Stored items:

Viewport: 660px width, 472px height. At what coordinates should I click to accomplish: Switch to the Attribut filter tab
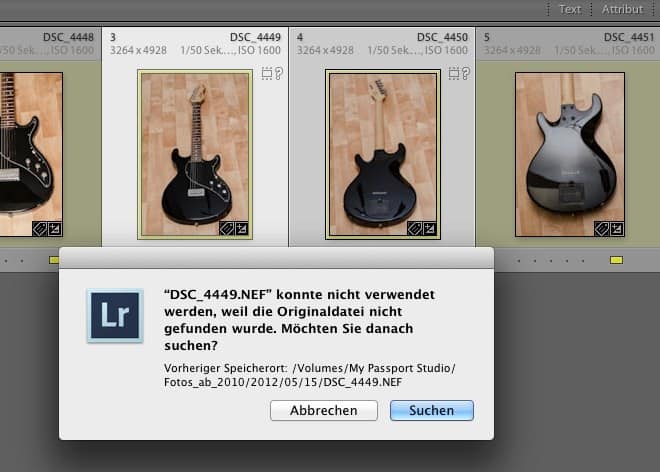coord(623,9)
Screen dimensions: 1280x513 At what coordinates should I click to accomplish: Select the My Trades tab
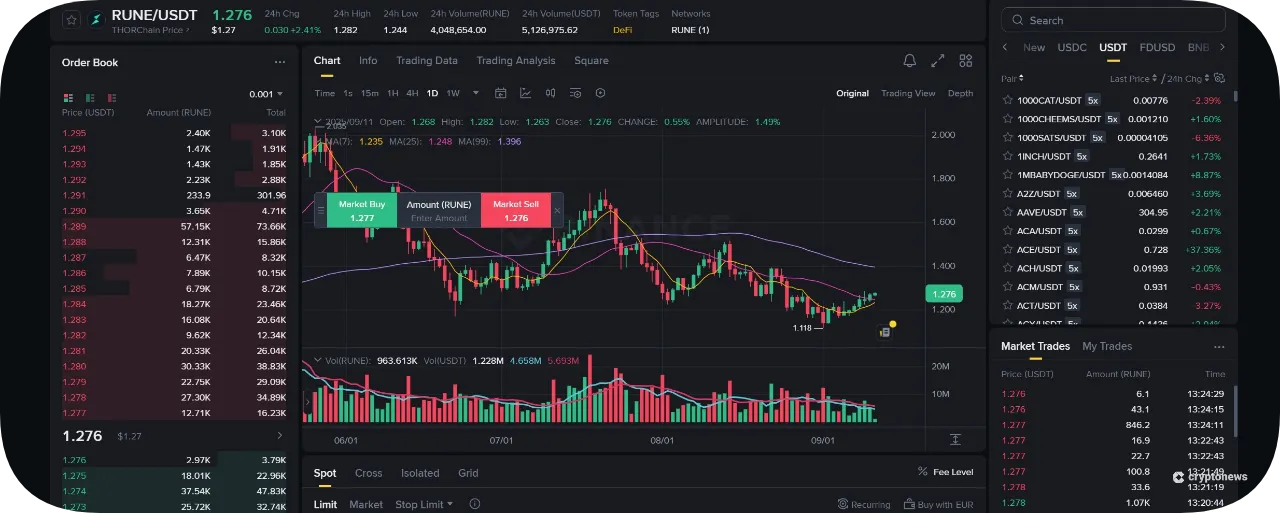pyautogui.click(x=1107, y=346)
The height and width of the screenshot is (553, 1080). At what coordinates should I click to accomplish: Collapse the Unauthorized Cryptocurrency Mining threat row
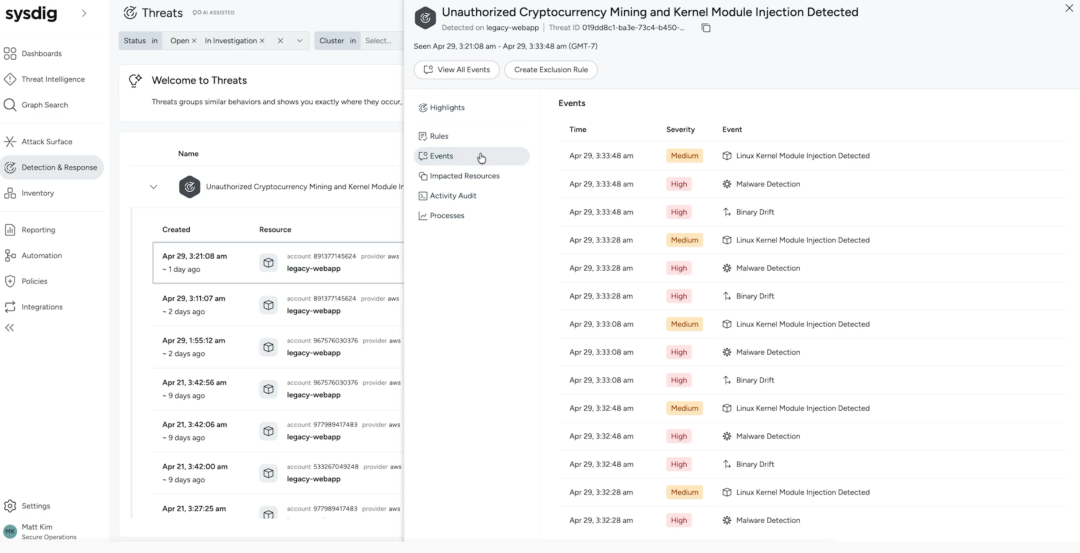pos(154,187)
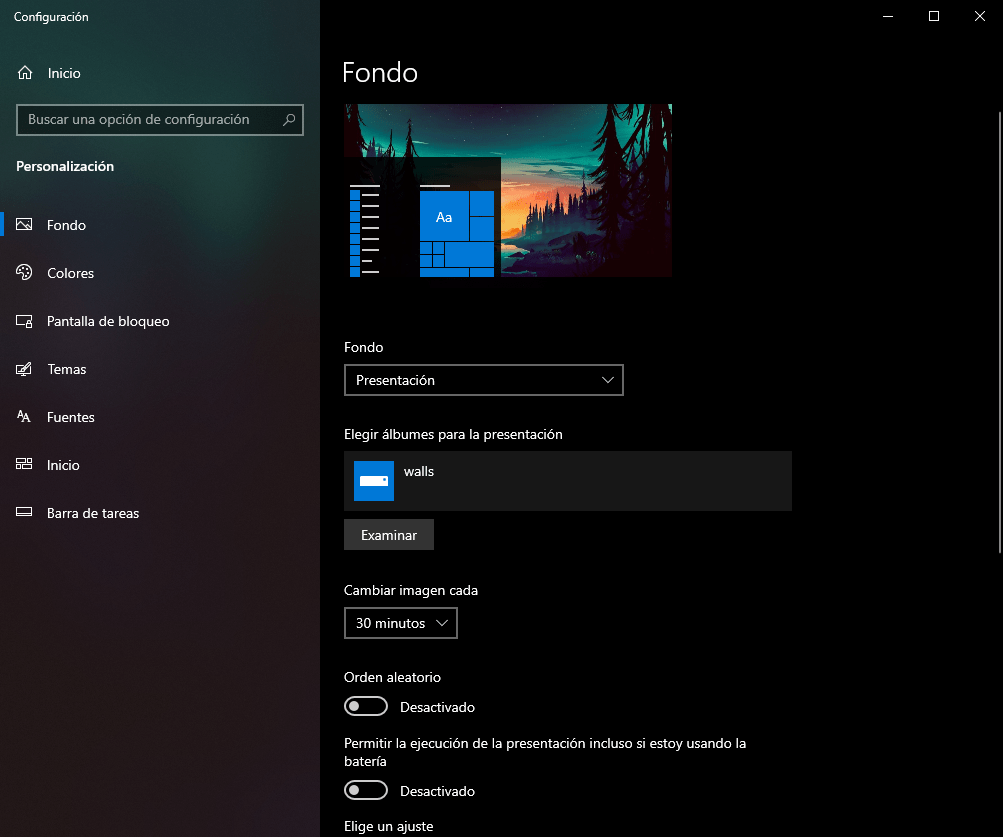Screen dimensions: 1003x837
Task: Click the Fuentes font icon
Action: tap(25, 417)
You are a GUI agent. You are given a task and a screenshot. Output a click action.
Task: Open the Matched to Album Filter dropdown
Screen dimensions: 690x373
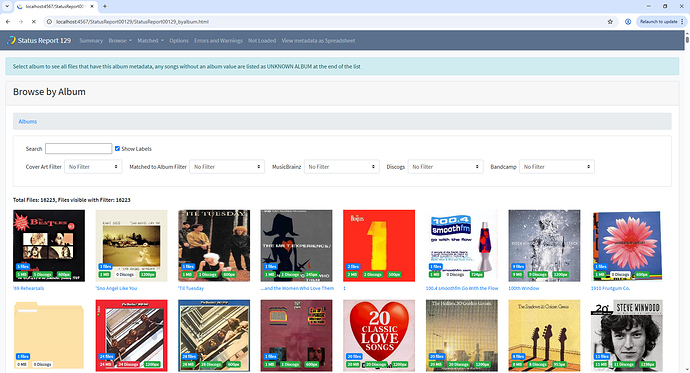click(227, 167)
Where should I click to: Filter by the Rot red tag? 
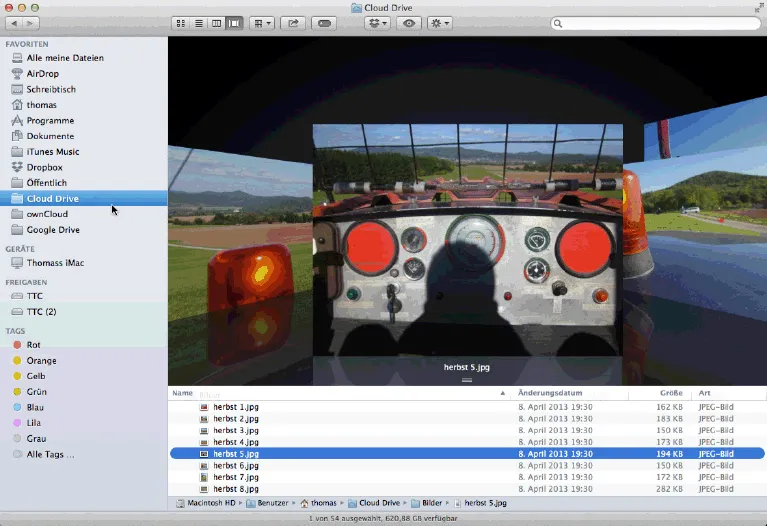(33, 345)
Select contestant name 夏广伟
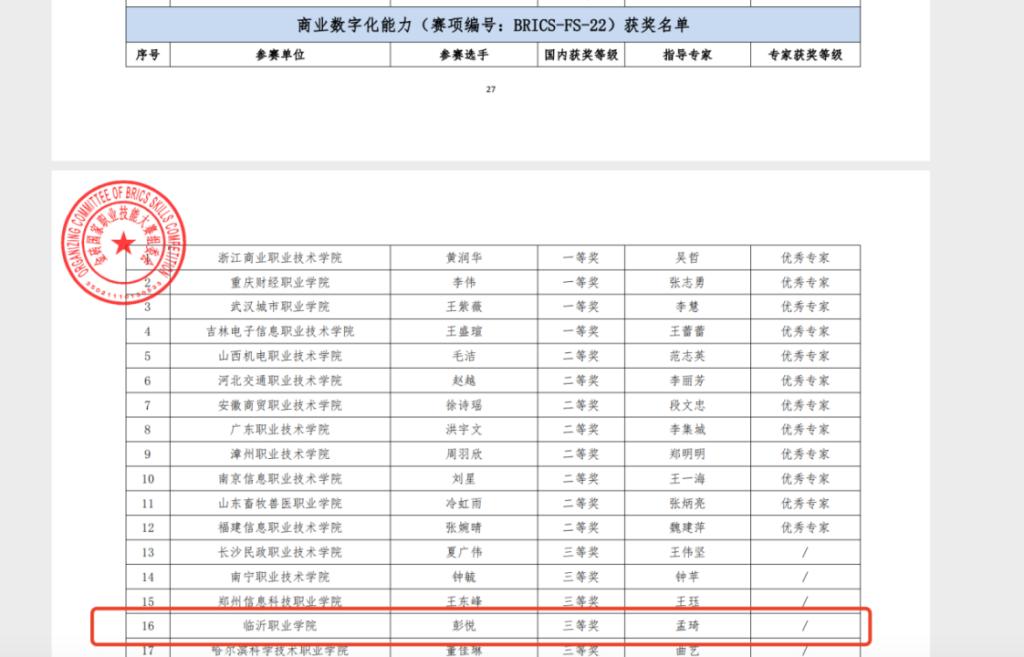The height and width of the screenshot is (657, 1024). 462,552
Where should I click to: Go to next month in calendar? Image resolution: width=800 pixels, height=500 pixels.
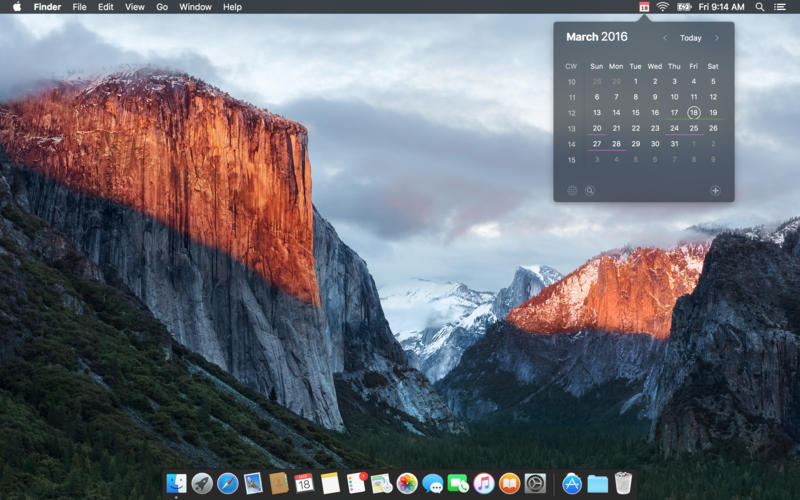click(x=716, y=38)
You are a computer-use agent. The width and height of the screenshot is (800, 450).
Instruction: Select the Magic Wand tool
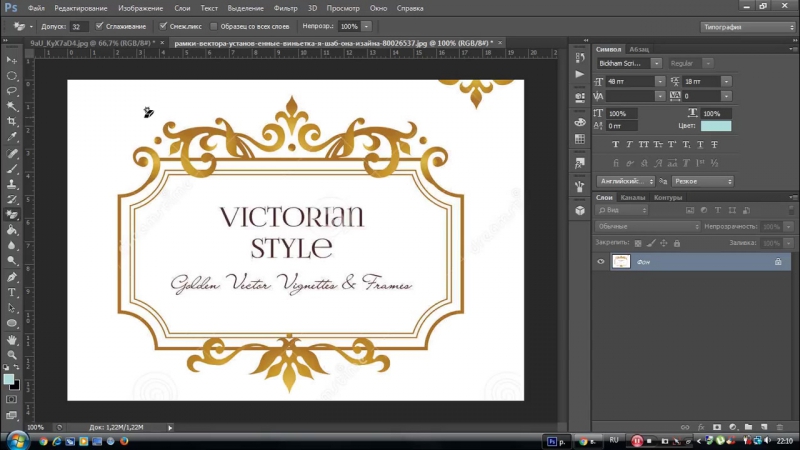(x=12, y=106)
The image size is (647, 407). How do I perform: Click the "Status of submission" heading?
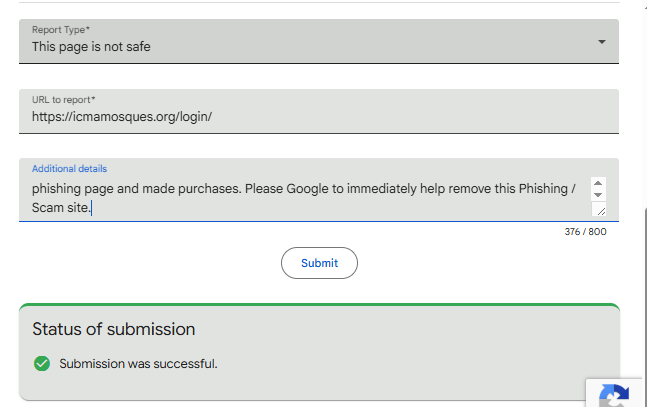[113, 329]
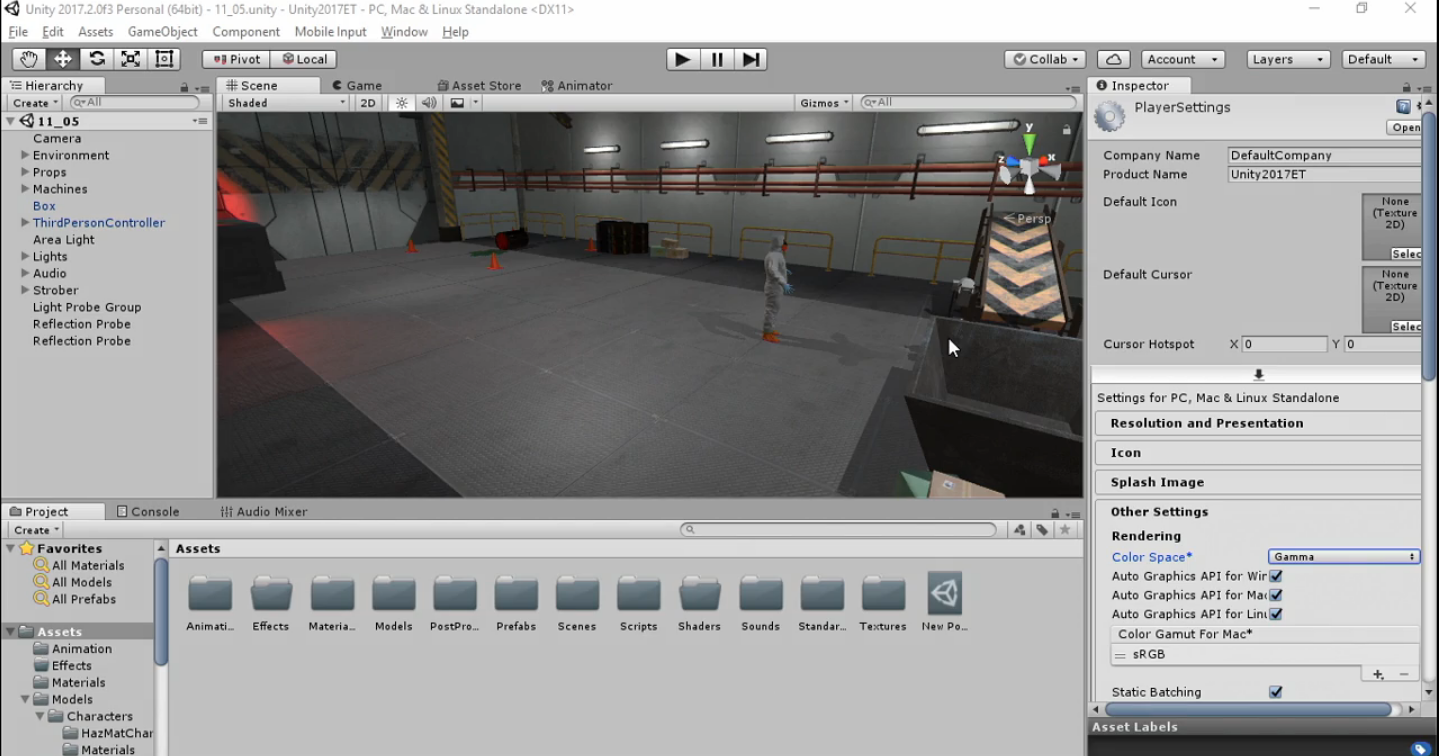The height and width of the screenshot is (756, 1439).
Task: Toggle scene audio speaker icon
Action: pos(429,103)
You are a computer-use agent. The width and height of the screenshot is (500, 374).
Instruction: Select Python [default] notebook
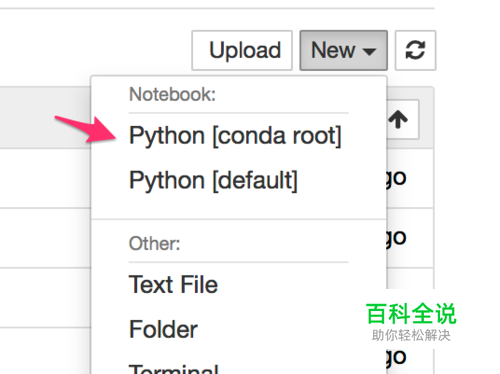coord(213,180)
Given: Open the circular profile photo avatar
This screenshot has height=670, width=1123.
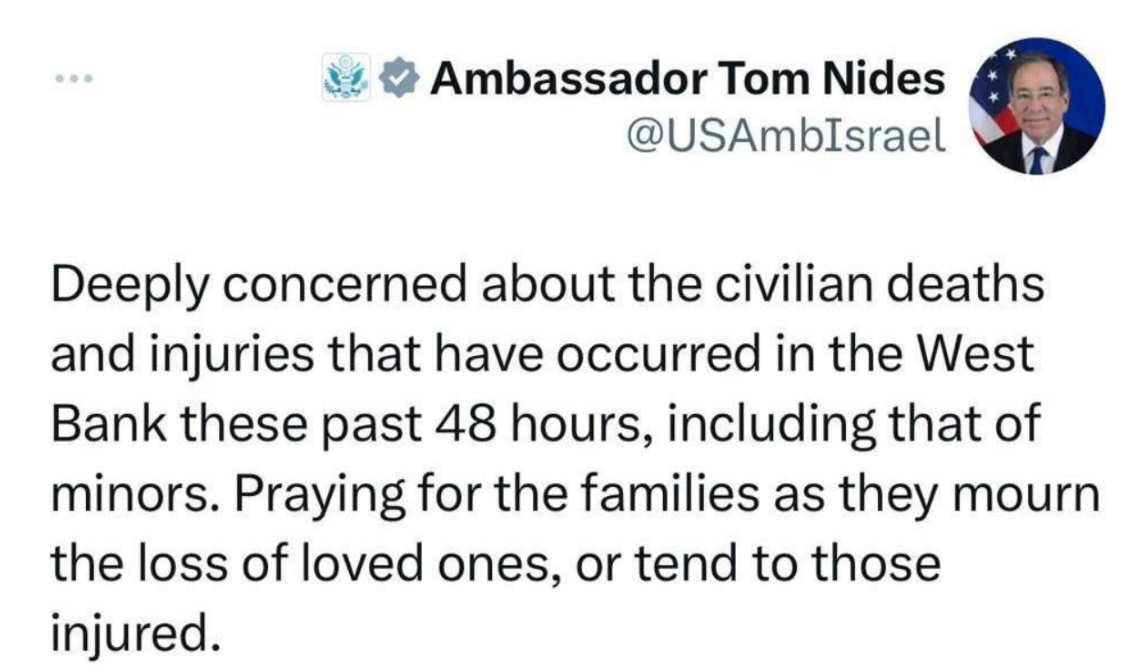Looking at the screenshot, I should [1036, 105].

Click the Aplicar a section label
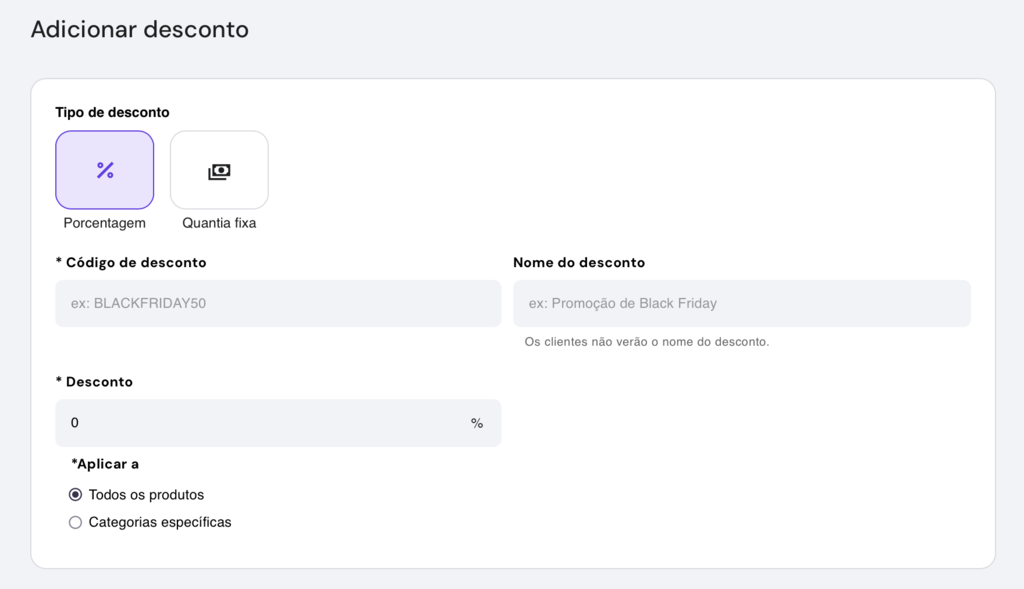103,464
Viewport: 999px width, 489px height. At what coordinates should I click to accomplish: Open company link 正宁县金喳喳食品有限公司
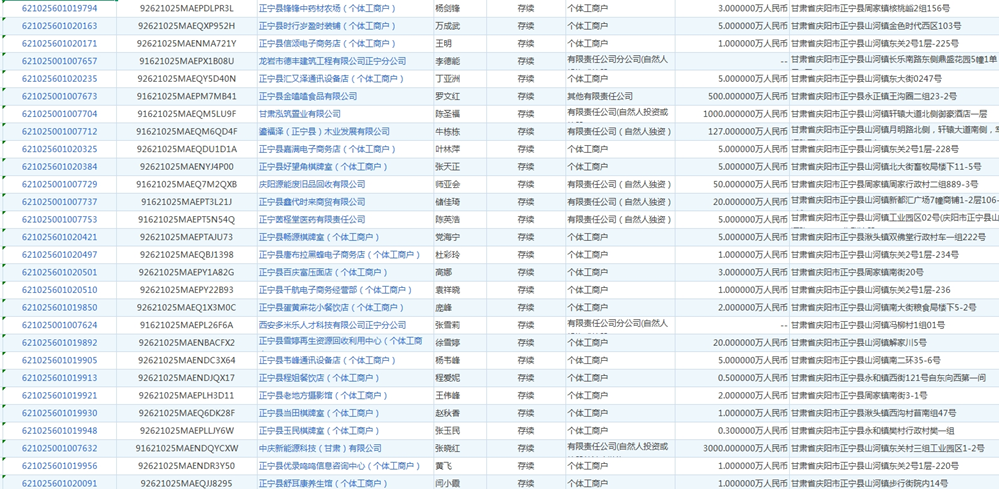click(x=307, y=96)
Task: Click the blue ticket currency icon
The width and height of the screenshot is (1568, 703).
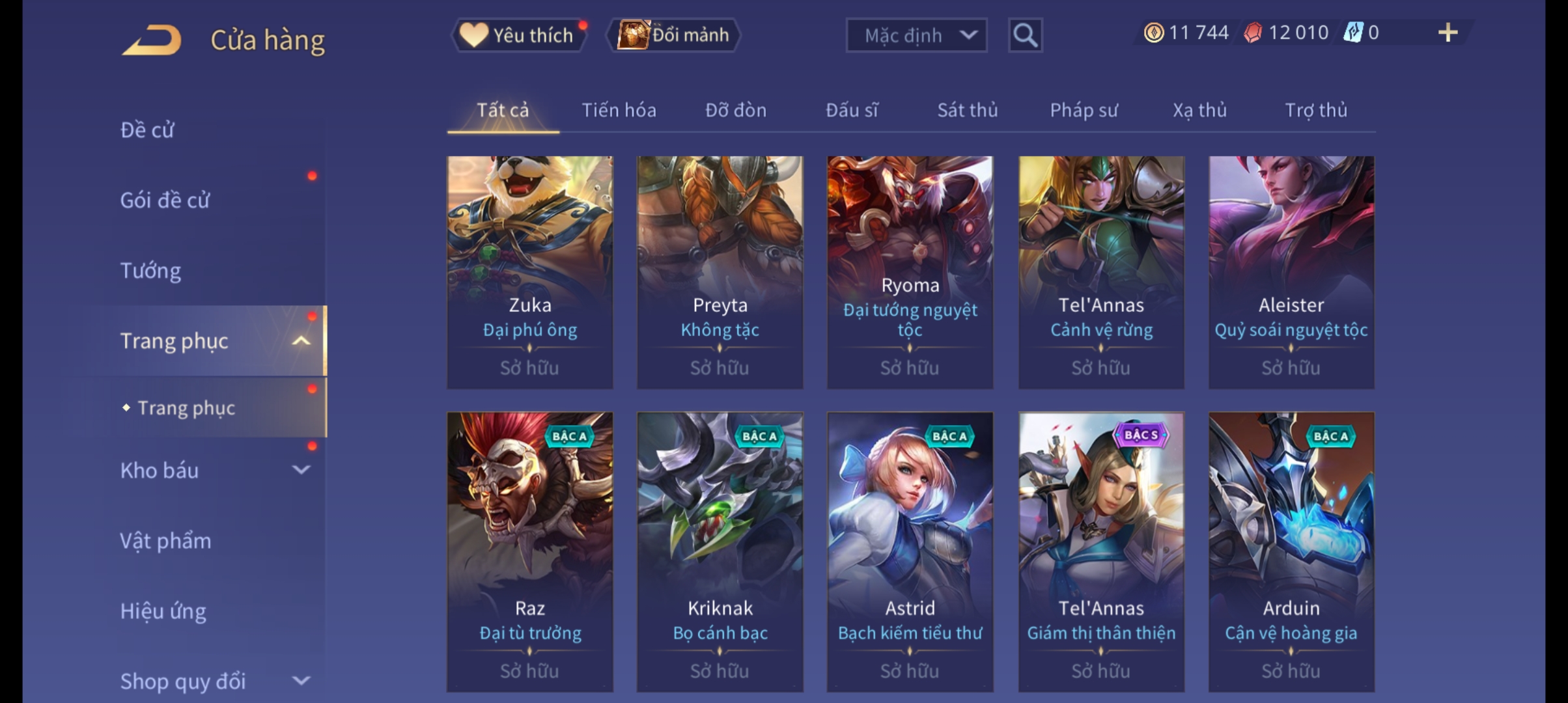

=== The task ===
Search the entries for the word "computer", then gather every line that has it.

=== Completed exercise ===
You are a computer-use agent. The width and height of the screenshot is (800, 450).
You are a computer-use agent. The width and height of the screenshot is (500, 374).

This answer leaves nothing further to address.